Distinguished and award-winning scholar Evelyn Brooks Higginbotham will deliver the 2021 James Weldon Johnson Distinguished Lecture at Emory University via Zoom on Thursday, April 1, at 4 p.m.
Higginbotham’s talk, “History in the Face of Slavery: A Family Portrait,” will include a presentation of photographs related to her own family from the slavery era into the first two decades of the 20th century, with a focus on the role of photographs as sources of history.
The lecture, which is free and open to the public, is sponsored by Emory’s James Weldon Johnson Institute for the Study of Race and Difference. Register here.
Higginbotham is the Victor S. Thomas Professor of History and of African and African American Studies and the chair of the Department of History at Harvard University. She also is the national president of the Association for the Study of African American Life and History.
She is the recipient of numerous awards and honors, most notably the 2014 National Humanities Medal from President Barack Obama for “illuminating the African American journey.” In March 2019, she received the John Hope Franklin Award sponsored by Diverse magazine and the TIAA Institute.
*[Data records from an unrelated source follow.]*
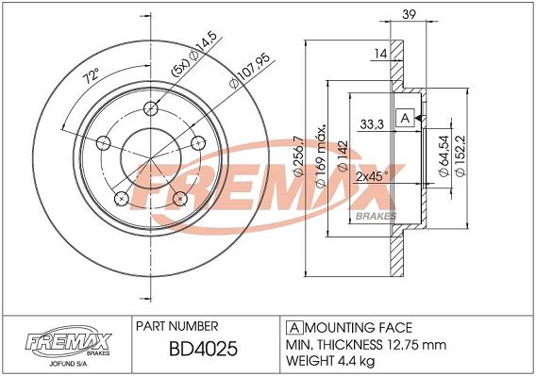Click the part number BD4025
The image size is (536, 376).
pos(203,349)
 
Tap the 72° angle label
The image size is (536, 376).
pos(92,75)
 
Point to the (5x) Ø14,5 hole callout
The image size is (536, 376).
pos(194,54)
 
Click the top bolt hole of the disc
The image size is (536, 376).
pos(151,109)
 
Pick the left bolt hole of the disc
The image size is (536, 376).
pos(104,142)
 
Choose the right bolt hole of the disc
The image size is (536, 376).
pos(198,142)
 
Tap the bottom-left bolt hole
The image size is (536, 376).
pos(122,199)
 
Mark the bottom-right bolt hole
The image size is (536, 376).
pos(180,199)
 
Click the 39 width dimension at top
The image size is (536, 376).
pos(409,14)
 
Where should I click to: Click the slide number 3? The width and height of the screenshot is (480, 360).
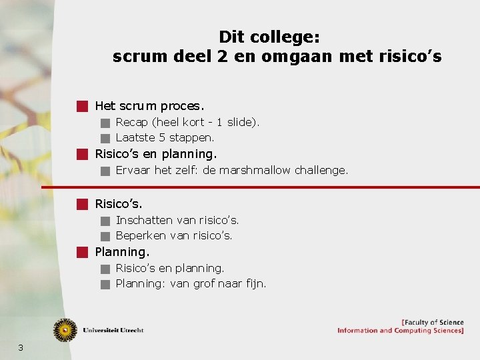coord(21,347)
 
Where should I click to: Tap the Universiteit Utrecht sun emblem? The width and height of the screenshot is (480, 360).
coord(65,330)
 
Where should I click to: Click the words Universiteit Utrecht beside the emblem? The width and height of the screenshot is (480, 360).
coord(113,330)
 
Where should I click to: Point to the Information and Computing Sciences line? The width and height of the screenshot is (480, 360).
coord(400,331)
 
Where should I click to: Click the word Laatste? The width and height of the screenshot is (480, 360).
coord(133,138)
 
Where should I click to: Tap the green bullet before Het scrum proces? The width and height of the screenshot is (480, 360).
coord(82,106)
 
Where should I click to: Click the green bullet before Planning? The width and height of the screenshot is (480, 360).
coord(82,252)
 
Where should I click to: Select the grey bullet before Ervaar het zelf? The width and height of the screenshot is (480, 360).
coord(105,171)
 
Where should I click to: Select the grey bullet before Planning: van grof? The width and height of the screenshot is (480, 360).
coord(105,285)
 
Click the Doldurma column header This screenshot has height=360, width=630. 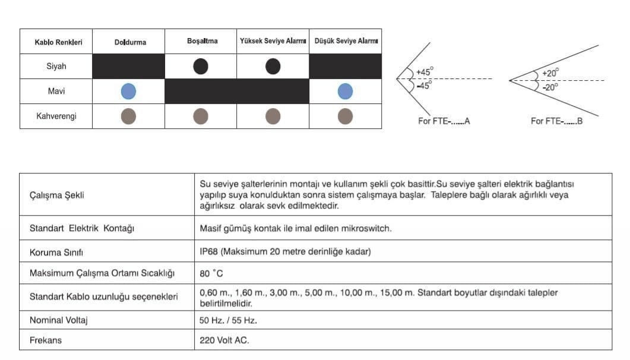[x=130, y=42]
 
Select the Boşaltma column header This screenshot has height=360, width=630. [x=201, y=42]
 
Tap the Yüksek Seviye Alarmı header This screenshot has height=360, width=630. [x=273, y=42]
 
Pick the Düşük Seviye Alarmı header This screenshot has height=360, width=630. [x=346, y=42]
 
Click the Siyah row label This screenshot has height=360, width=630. [x=56, y=67]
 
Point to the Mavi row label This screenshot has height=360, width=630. [x=56, y=91]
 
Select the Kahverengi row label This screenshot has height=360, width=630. [x=56, y=116]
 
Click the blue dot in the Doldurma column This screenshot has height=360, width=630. [x=128, y=91]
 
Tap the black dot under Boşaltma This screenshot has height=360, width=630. [x=201, y=67]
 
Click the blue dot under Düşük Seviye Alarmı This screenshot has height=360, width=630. [x=345, y=91]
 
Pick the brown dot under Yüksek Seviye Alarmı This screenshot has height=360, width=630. [x=273, y=116]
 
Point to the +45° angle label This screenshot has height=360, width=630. [x=425, y=72]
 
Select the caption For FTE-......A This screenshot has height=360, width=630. [x=444, y=121]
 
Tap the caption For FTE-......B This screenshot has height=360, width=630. [x=556, y=121]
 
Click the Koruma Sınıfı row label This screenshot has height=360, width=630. [x=56, y=252]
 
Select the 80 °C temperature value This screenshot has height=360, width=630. [x=212, y=274]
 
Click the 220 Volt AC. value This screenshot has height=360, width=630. [x=225, y=340]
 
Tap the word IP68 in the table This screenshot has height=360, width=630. [x=209, y=252]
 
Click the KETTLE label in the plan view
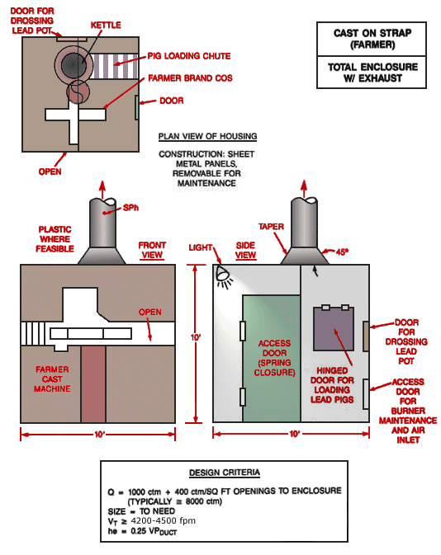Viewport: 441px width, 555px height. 106,25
The James Weldon Johnson Distinguished Lecture is an opportunity to bring to Atlanta the innovative work of leading national scholars of race, whose ideas are hugely significant and relevant to the problems of our time. And as a memorial lecture, these contemporary talks serve as important bridges in the intellectual and realistic continuum from the scholar-activism of James Weldon Johnson’s day to the present.